Task list:
a – In the course text, which undergraduate course does ENG M 620 go beyond?
b – Write out the passage of the course text starting at "In Spring 2017 I" and ending at "in May 2018.", switching "Entrepreneurial Design" to "Product Design".

### Text to read

In Spring 2017 I participated in Reykjavik University’s three-week intensive undergraduate course in Entrepreneurial Design. I will co-teach a section of SMO 330 Introduction to Entrepreneurship in a three week intensive course in May 2018.


In the Winter 2018 term I am teaching the following courses:

ENG M 620 is a graduate course in technology investment analysis, which goes beyond the introductory material of undergraduate engineering economics (ENG M 401), including: time-series analysis for stock trending; real options valuation for risk-based strategic investment decision making; modelling the value of different activities in an organization;  and contingent valuation methods for monetizing non-economic factors such as safety, environmental impact, and sustainability. Group project work includes a seminar in which groups present case studies on investment performance and possible future performance of technology firms.

MEC E 467 Modeling and Simulation of Engineering Systems. with lectures and a computer lab, is a course that shows us how sophisticated engineering analysis can be done based on a small number of basic formulations in mathematical physics. The key modelling approach is differential equations that are derived from lumped-parameter representations of a physical system. As well, the course looks at many engineering systems that can be very well represented without deep insights into the physics, using a discrete-event formulation. This course fulfills the technical elective requirement for a simulation course in the Mechanical Engineering program.

######
### Material

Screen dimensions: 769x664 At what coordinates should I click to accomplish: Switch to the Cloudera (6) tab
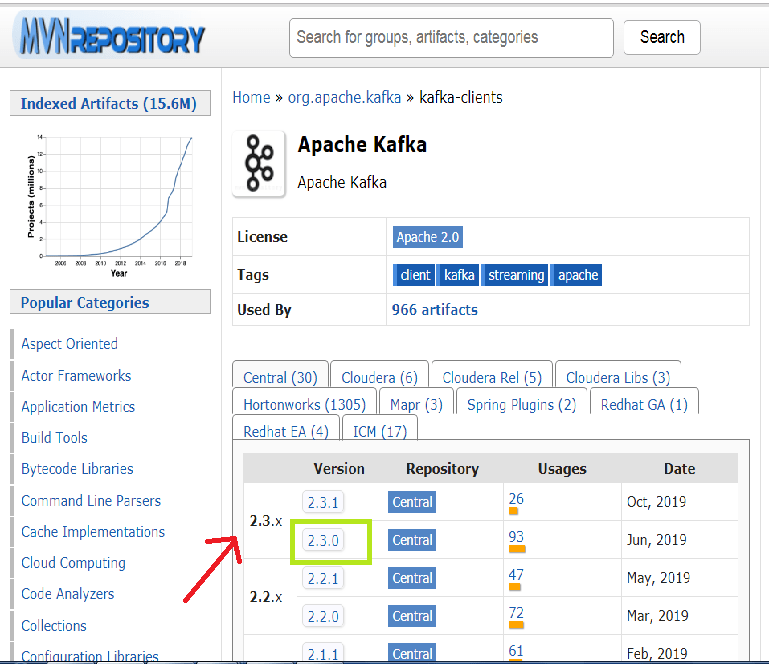click(x=379, y=377)
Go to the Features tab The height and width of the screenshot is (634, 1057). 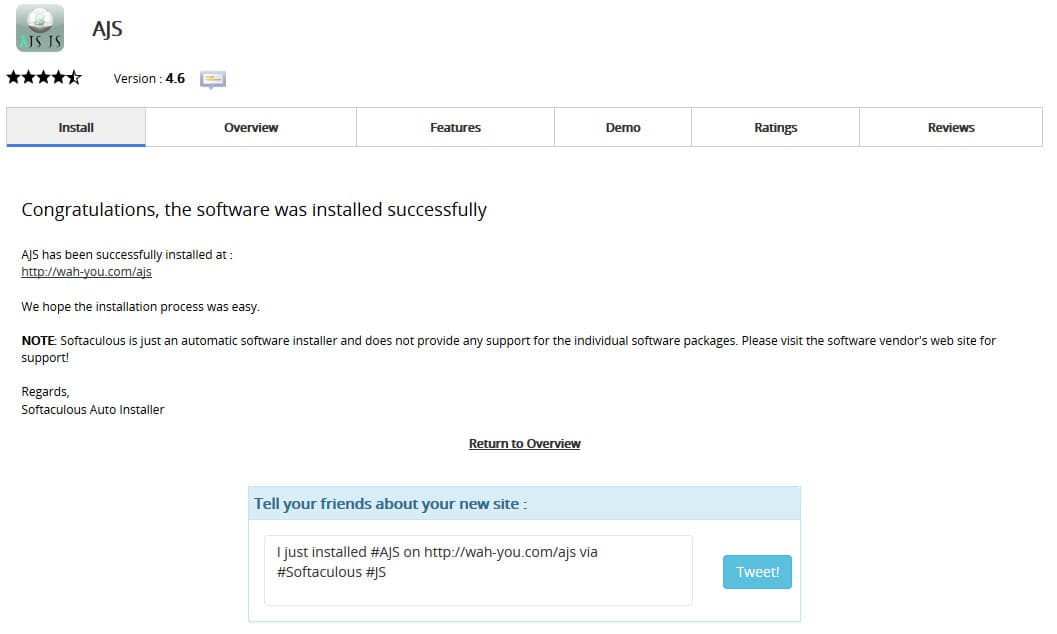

######

Exercise results:
a – Undergraduate engineering economics (ENG M 401).

b –
In Spring 2017 I participated in Reykjavik University’s three-week intensive undergraduate course in Product Design. I will co-teach a section of SMO 330 Introduction to Entrepreneurship in a three week intensive course in May 2018.